Apart from stopping if the EOF line is encountered, and as noted with line.count==TRUE, behaviour should be as for readLines.

Value

A character vector of length the number of lines read. If line.count==TRUE, it will also have an attribute "line.count" showing the number of lines read.

Examples

tt <- tempfile()
cat( letters[ 1:6], sep="\n", file=tt)
the.data <- readLines.mvb( tt, EOF="d")
unlink( tt)
the.data # [1] "a" "b" "c"

Remove object(s) from maintained package

Description

Remove object(s) from maintained package. If the package is loaded, then objects are also removed from the search path version if any, the namespace if any, any importing namespaces, and any S3 method table. remove.from.package is a synonym. You will be prompted about whether to auto-save the maintained package.

Usage

rm.pkg( pkg, ..., list = NULL, save.=NA)
# remove.from.package( pkg, ..., list=NULL)
remove.from.package( ...) # really has same args as 'rm.pkg'

Arguments

pkg

(string, or environment) package name or environment, e.g. ..mypack

...

unquoted object names to remove

list

character vector alternative to ..., which is ignored if list is set

save.

For internal use— leave this alone!

Details

For now, methods are only removed from the base S3 methods table; if new S3 generics have been defined in loaded packages, and you are trying to remove a method for such a generic, then it won't be removed.
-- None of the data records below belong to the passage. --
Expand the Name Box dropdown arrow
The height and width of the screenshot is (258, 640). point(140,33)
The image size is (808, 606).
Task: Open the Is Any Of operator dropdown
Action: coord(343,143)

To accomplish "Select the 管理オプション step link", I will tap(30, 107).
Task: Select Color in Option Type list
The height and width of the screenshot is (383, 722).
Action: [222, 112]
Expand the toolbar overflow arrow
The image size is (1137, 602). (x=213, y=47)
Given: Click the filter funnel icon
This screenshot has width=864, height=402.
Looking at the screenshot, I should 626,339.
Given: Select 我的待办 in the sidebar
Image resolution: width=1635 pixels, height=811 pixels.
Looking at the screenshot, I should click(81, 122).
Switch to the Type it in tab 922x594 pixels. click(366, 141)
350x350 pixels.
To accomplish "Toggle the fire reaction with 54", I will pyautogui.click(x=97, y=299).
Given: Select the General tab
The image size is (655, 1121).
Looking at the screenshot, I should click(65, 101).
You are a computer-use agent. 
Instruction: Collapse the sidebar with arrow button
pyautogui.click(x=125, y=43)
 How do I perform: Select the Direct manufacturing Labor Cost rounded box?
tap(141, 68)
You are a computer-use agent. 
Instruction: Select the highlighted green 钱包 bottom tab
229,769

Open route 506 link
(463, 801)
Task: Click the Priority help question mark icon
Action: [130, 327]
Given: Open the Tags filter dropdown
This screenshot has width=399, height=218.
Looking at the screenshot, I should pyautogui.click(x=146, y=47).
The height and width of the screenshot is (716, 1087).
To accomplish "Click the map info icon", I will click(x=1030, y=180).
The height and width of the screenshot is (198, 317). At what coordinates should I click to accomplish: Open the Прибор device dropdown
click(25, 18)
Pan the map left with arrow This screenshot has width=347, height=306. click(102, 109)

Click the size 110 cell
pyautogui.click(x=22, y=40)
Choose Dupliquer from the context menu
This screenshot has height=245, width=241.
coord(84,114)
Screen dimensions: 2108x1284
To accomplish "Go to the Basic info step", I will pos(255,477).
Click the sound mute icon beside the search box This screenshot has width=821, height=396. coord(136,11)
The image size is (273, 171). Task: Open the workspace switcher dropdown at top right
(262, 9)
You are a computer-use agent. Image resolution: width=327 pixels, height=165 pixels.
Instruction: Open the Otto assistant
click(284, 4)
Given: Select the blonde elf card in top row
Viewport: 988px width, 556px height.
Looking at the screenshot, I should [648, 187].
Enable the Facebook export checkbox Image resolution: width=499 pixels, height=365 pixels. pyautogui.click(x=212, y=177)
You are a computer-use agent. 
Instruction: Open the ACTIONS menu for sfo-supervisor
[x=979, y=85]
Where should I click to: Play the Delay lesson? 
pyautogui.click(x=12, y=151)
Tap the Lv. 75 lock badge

I could implement this feature if anyone really wants it.

Examples

## Not run: 
rm.pkg( "mypackage", foo, bar)
rm.pkg( "mypackage", list=cq( foo, bar))
rm.pkg( ..mypackage, list=cq( foo, bar))

## End(Not run)

Find functions/objects/flatdoc-documentation containing a regexp.

Description

Search one or more environments for objects that contain a regexp. Within each environment, check either (i) all functions, or (ii) the "doc" attributes of all functions, plus any character objects whose name ends in ".doc" or matches a specified regexp.

Usage

search.for.regexpr( pattern, where=1, lines=FALSE, doc=FALSE, code.only=FALSE, ...)

Arguments

pattern

the regexp

where

an environment, something that can be coerced to an environment (so the default corresponds to .GlobalEnv), or a list of environments or things that can be coerced to environments.

lines

if FALSE, return names of objects mentioning the regexp. If TRUE, return the actual lines containing the regexp.

doc

if FALSE, search function source code only. Otherwise, search the usual flatdoc places, i.e. "doc" attributes of functions, and certain character objects. If doc==TRUE, the name of those objects must end in ".doc"; otherwise, if doc is a string (length-1 character vector), then the names of the character object must grep that string; hence, doc="[.]doc$" is equivalent to doc=TRUE.

code.only

if FALSE, search only the deparsed version of "raw" code, so ignoring e.g. comments and "flatdoc" documentation

...

passed to grep– e.g. "fixed", "ignore.case".

Value

A list with one element per environment searched, containing either a vector of object names that mention the regexp, or a named list of objects & the actual lines mentioning the regexp.

Examples

## Not run: 
# On my own system's ROOT task (i.e. workspace--- see ?cd)
search.for.regexpr( 'author', doc=FALSE)
# $.GlobalEnv
# [1] "cleanup.refs"
# the code to function 'cleanup.refs' contains "author"
search.for.regexpr( 'author', doc=TRUE)
# $.GlobalEnv
# [1] "scrunge"
# 'scrunge' is a function with a character attribute that contains "author"
search.for.regexpr( 'author', doc='p')
#$.GlobalEnv
# [1] "scrunge" "p1"      "p2"
## 'scrunge' again, plus two character vectors whose names contain 'p'

## End(Not run)

Locate loaded tasks on search path.

Description

Returns the search positions of loaded tasks, with names showing the attached branch of the tree– see Examples.

Usage

search.task.trees()

Value

Increasing numeric vector with names such as "ROOT", "ROOT/top.task", "ROOT/top.task/sub.task".

Examples

## Not run: 
search.task.trees() # c( ROOT=1) if you haven't used cd yet
cd( mytask)
search.task.trees() # c( "ROOT/mytask"=1, ROOT=2)

## End(Not run)

Obsolete but automatic finalization for persistent objects created in C.

Description

[Almost certainly obsolete; .Call really is the way to go for newer code, complexity notwithstanding.]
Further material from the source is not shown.